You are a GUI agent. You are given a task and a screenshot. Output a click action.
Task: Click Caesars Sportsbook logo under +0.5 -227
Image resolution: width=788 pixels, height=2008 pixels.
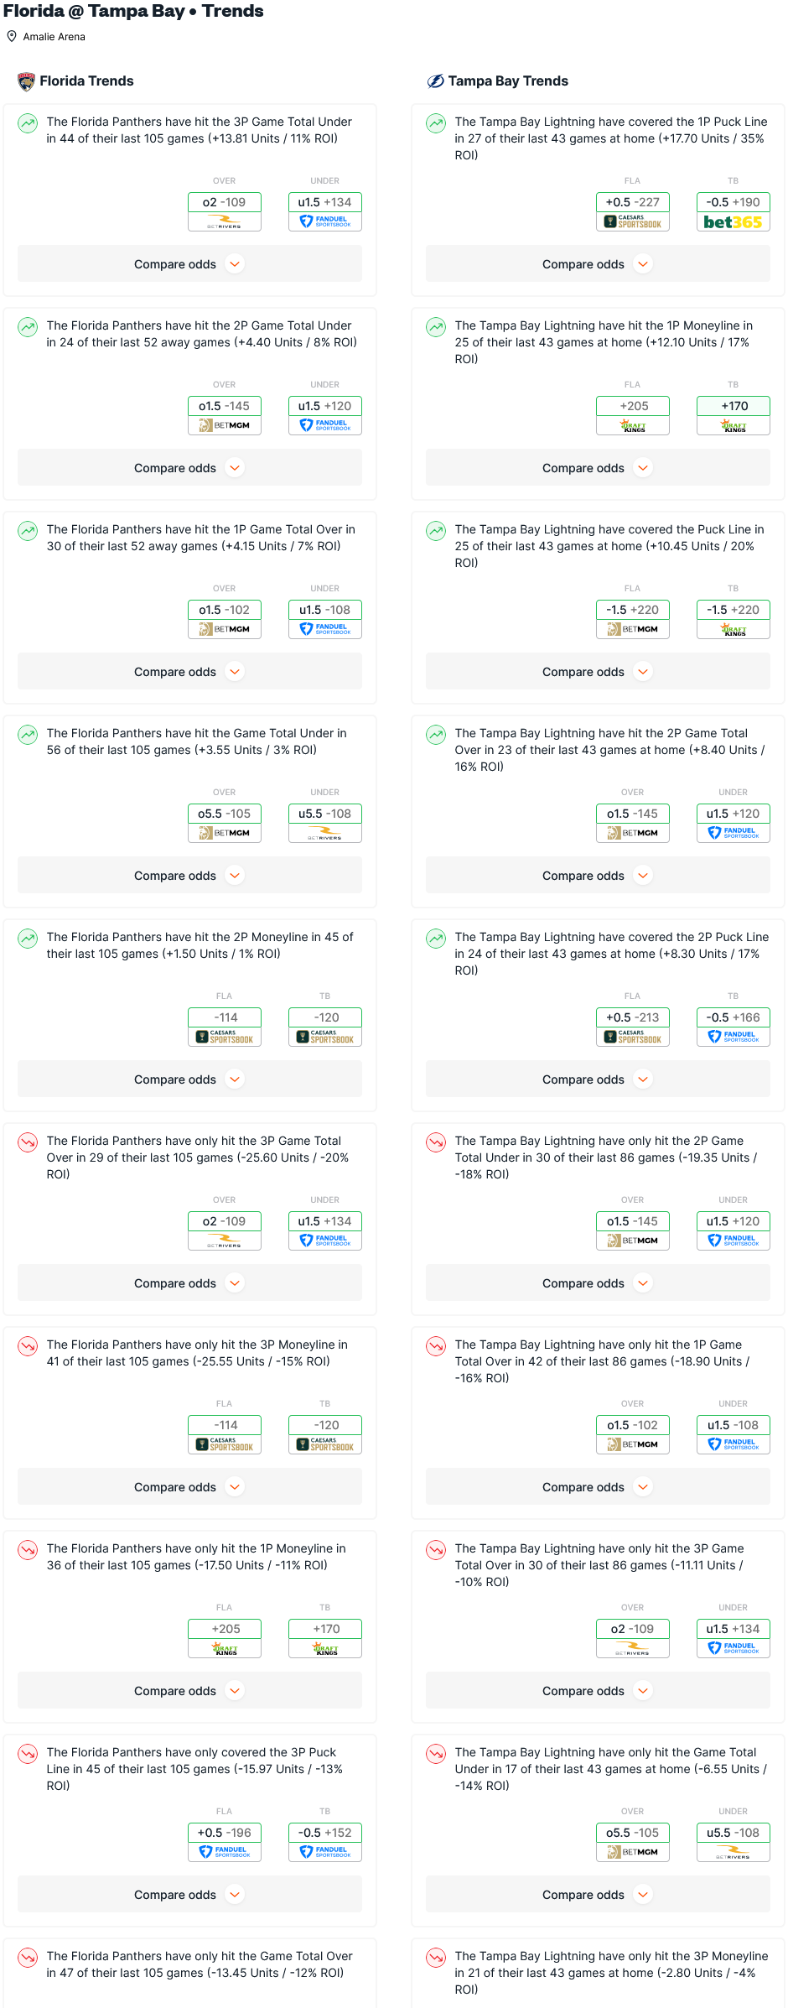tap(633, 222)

◆ ◆ ◆ ◆

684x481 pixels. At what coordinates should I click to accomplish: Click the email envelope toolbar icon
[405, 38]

◆ ◆ ◆ ◆

GOAL OF THE EXERCISE
Reproduce word for word the lines from the one containing "You are a GUI" through the one containing "tap(633, 222)", both included, and leave the pictures out.

OUTPUT BELOW
You are a GUI agent. You are given a task and a screenshot. Output a click action.
Task: Click Caesars Sportsbook logo under +0.5 -227
Image resolution: width=788 pixels, height=2008 pixels.
tap(633, 222)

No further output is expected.